An attempt was made to determine the differences in protein content due to life-form of plants foraged and season when sampling was carried out and among bee species but further studies are necessary. However, most protein-rich pollen species were woody, in accordance with findings for other semiarid areas of Argentina [35] but findings by [36] did not show this pattern. It is widely known that Solanum species are protein-rich pollen resources, ranging from 34.1% for S. tabanoense Correll to 54.9% for S. lycopersicum L. [40]. Solanum was highly foraged by Melipona orbignyi [FGV unpublished data]. The only sample studied for M. orbignyi showed a protein value greater than the one required for A. mellifera and was dominated by types Acacia praecox and Prosopis followed by four types of less than 4% representation. As this species also prefers Solanum and other protein-rich pollen from poricidal anthers whose grains are easily gathered by vibratile buzzing, more samples would need to be analyzed to establish whether protein requirements are high for this Melipona species. The genus Solanum is well represented in the dry Chaco (more than 10 species), mainly in open areas of nitrogen-rich soils and water bodies.

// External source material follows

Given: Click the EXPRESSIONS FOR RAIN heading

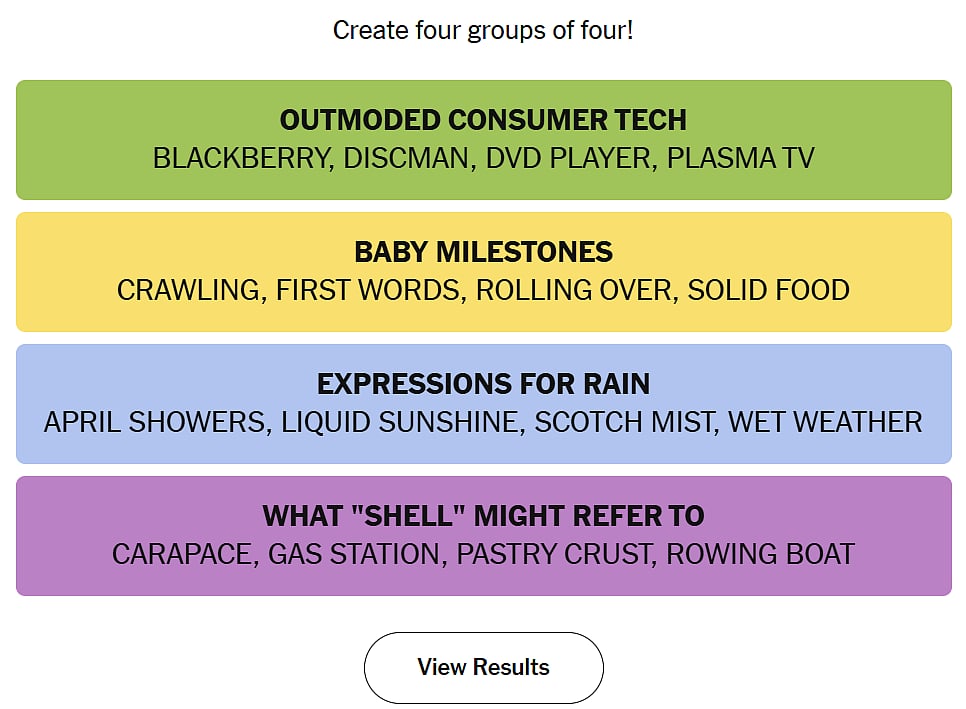Looking at the screenshot, I should coord(483,384).
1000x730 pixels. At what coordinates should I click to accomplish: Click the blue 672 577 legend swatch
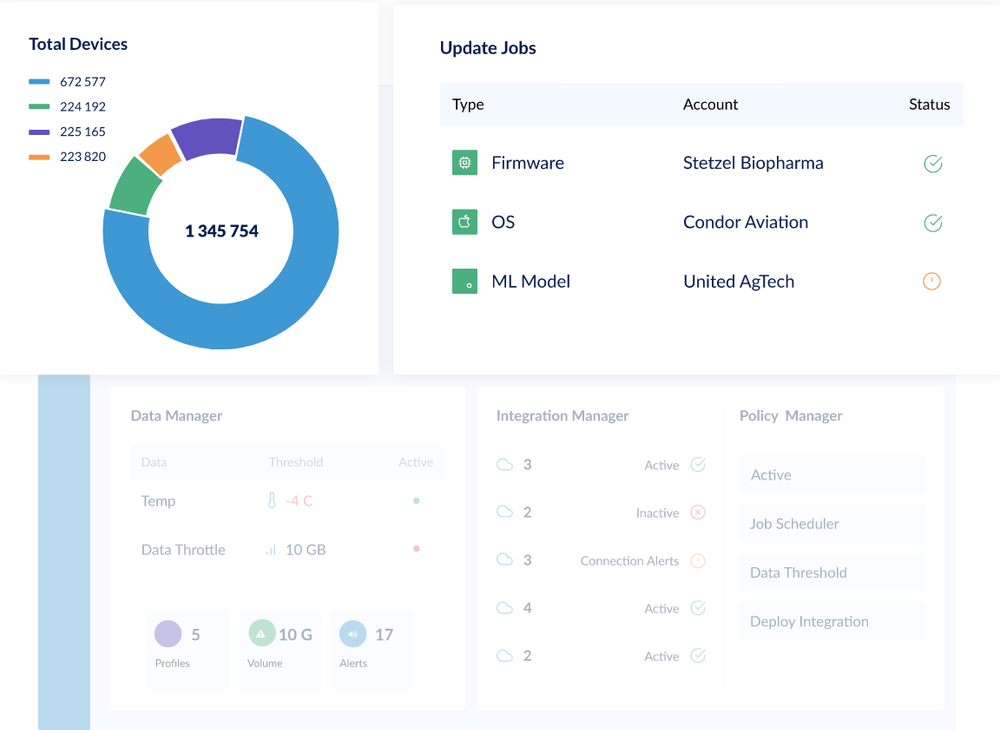point(40,82)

It is surprising that pollen showing the highest protein content (>26%) belonged to highly nectariferous plants well represented in meliponine and Apis honey in this region such as Prosopis, Maytenus, and Ziziphus [39, 4145]. Studies on protein content of pollen loads and pollen analysis of honey carried out in other semiarid areas also show this tendency, as seen in Table III of [35] and Table II of [46] for Condalia, Brassicaceae and Prosopis, in Table III of [36], and in Table II of [47] for Adesmia, Rosaceae, Trifolium, Melilotus, Schinus, and Brassicaceae. Furthermore, pollen from the nectariferous Larrea and Prosopis showed the richest protein value in a study carried out in a North American desert [38]. This pattern of high protein value in pollen of highly nectariferous plants foraged by honey-producing bees is here hypothesized and should be further studied.

Conflict of Interests

The author declares that there is no conflict of interests regarding the publication of this paper.

Acknowledgments

The author thanks César Albornoz, Inocencio Medina, Isabel Brait, Rogelio Burgardt, Mercedes Koler, Ricardo “Nene” Vossler, and Juan Hiperdinger for their warm hospitality and help during the field studies in El Sauzalito, J. J. Castelli, El Espinillo, and Villa Río Bermejito and Nora Brea for providing suggestions and comments on the paper. The author is especially grateful to Arturo Roig-Alsina for identifying the bees. This study was supported by CONICET (Consejo Nacional de Investigaciones Científicas y Técnicas).